There may be a smidgen of good news for companies that worry about the
skyrocketing costs of prescription drugs: Relentless growth rates may be losing
steam. Projected pharmacy-related cost increases for 2006 are in the
neighborhood of 11.8 percent--still a double-digit growth rate that significantly
outpaces the Consumer Price Index, but a far cry from the record levels of 18.3
percent that rocked the U.S. just three years ago, according a recent survey of
70 health care insurers by Aon Consulting.
In fact, this is the first time since Aon began the survey four years ago
that forecasts for pharmaceutical cost growth are lower than the 13 percent
projected for medical expenses. Bill Sharon, senior vice president at Aon,
attributes the slowdown to a potent battle that employers are waging against
ballooning health care expenses. "Employers are at the end of their rope and are
being more aggressive in tackling this issue," Sharon says.

■ Data for review
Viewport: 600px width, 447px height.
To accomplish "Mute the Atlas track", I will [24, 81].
...
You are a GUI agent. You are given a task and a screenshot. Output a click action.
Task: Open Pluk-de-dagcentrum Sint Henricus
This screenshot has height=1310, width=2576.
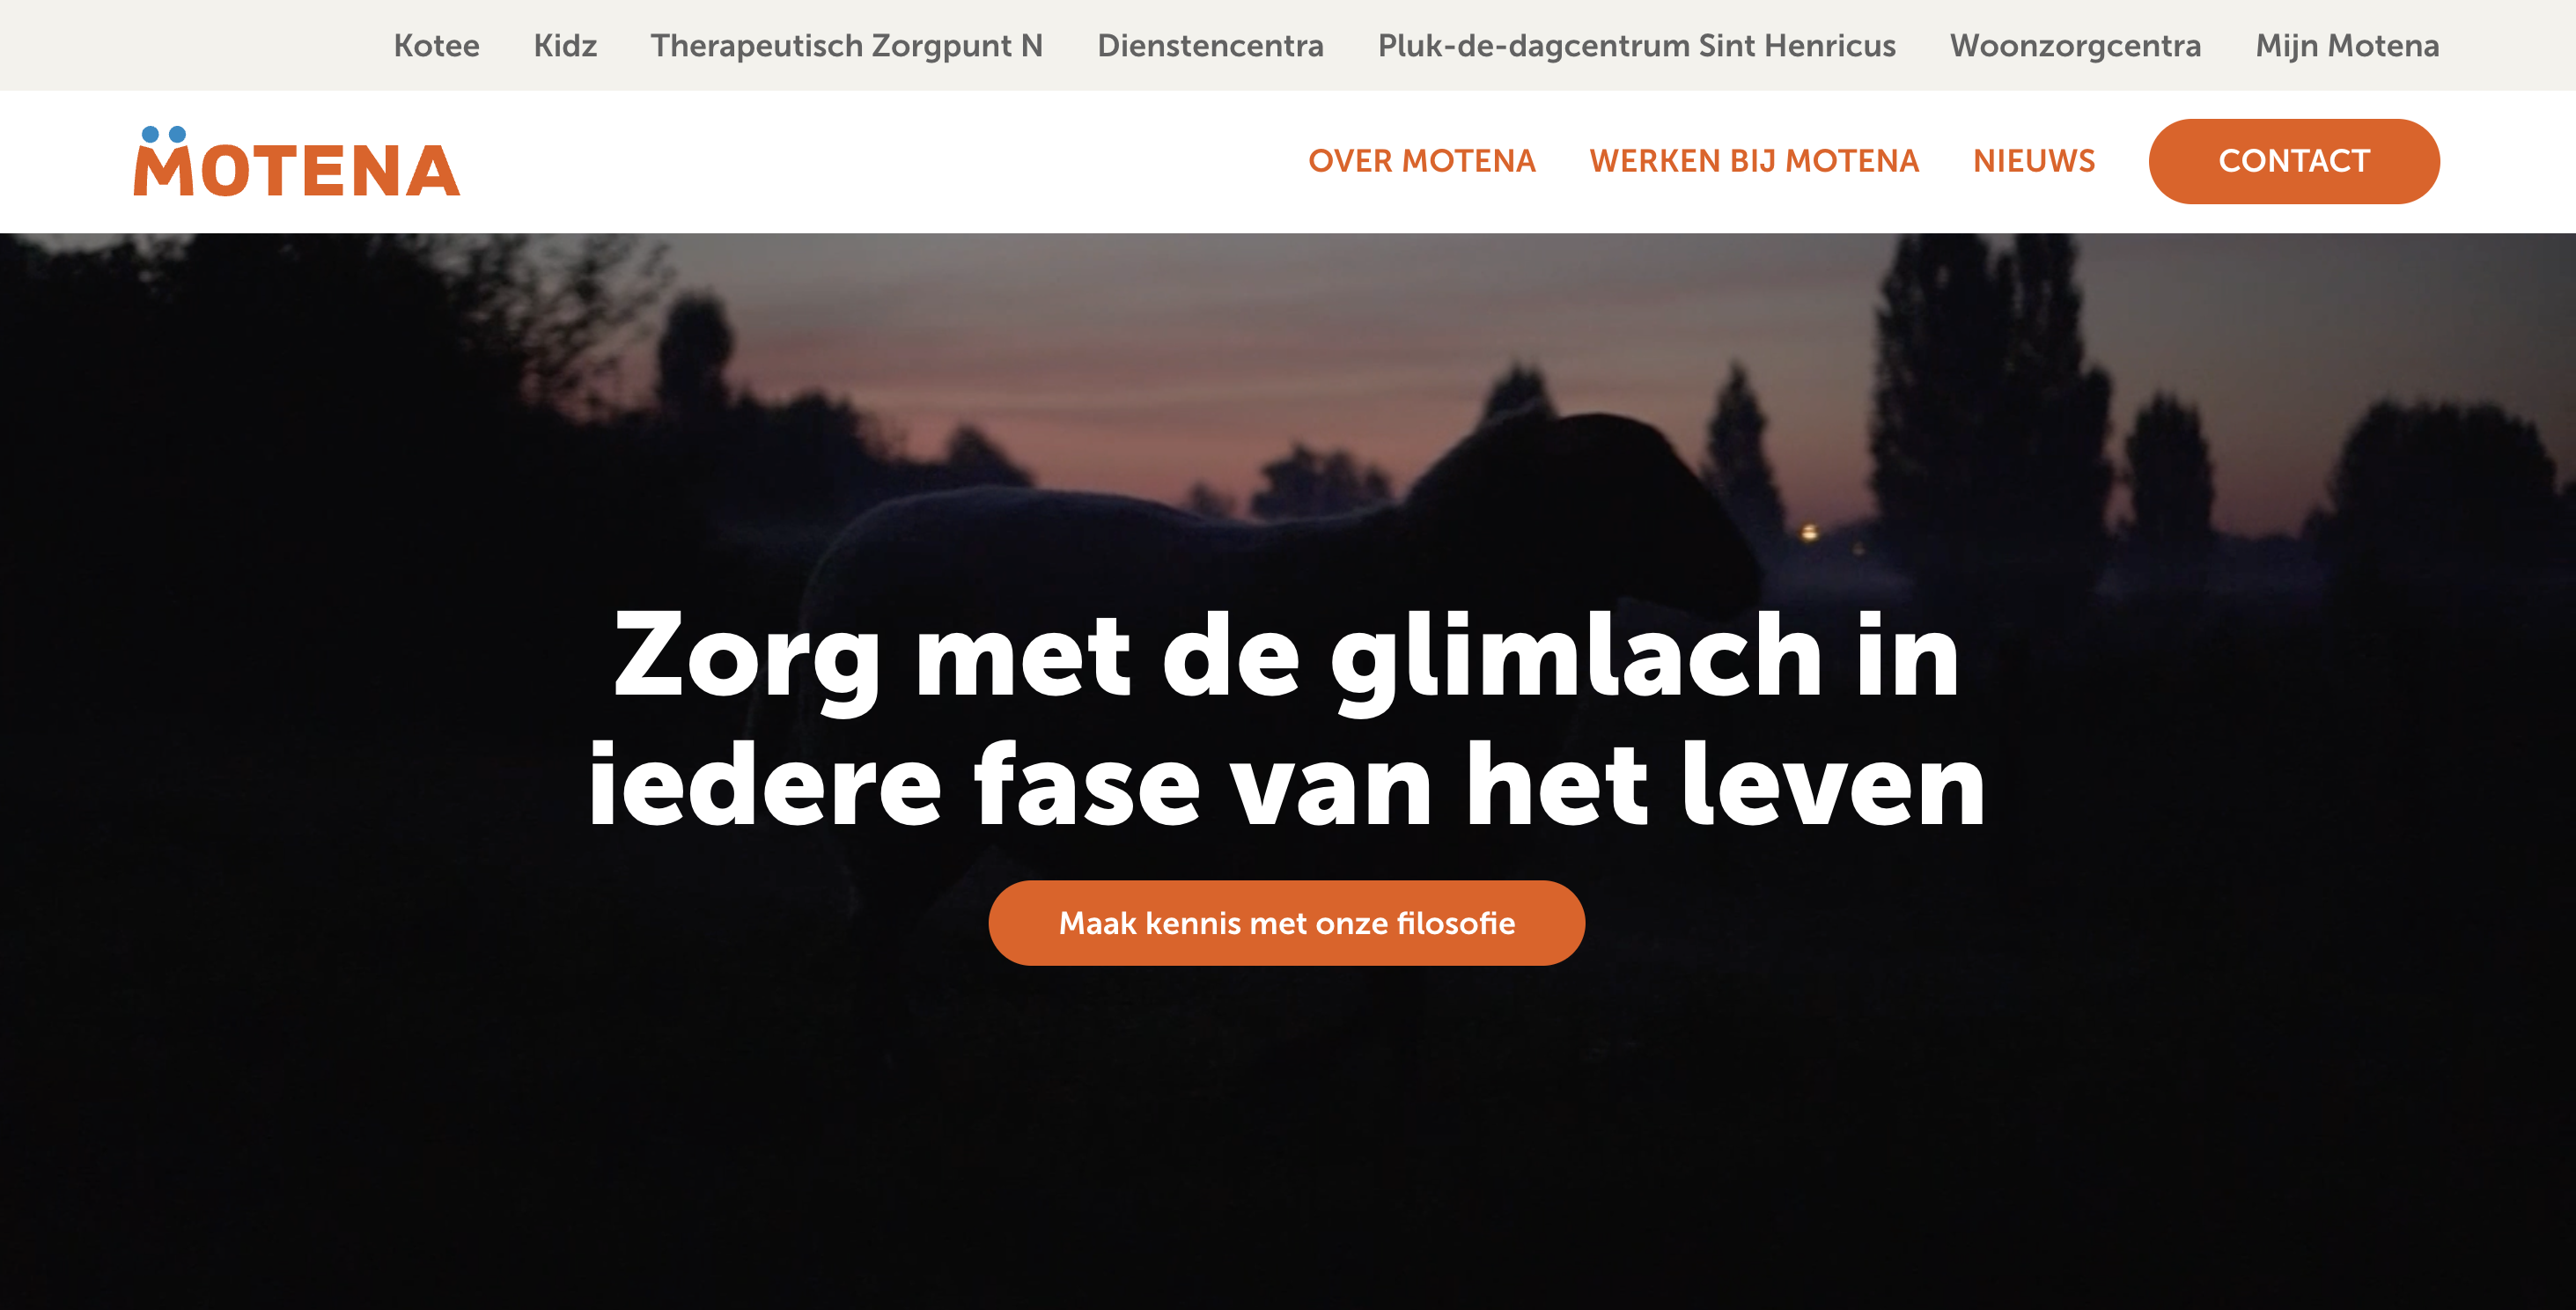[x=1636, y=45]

■ Instructions to follow
From the passage on prescription drug costs, list every percentage figure it gives, each with what it measures.

■ Exercise response
- 11.8 percent: projected pharmacy-related cost increases for 2006
- 18.3 percent: the record level of pharmacy cost growth in the U.S. three years ago
- 13 percent: projected growth for medical expenses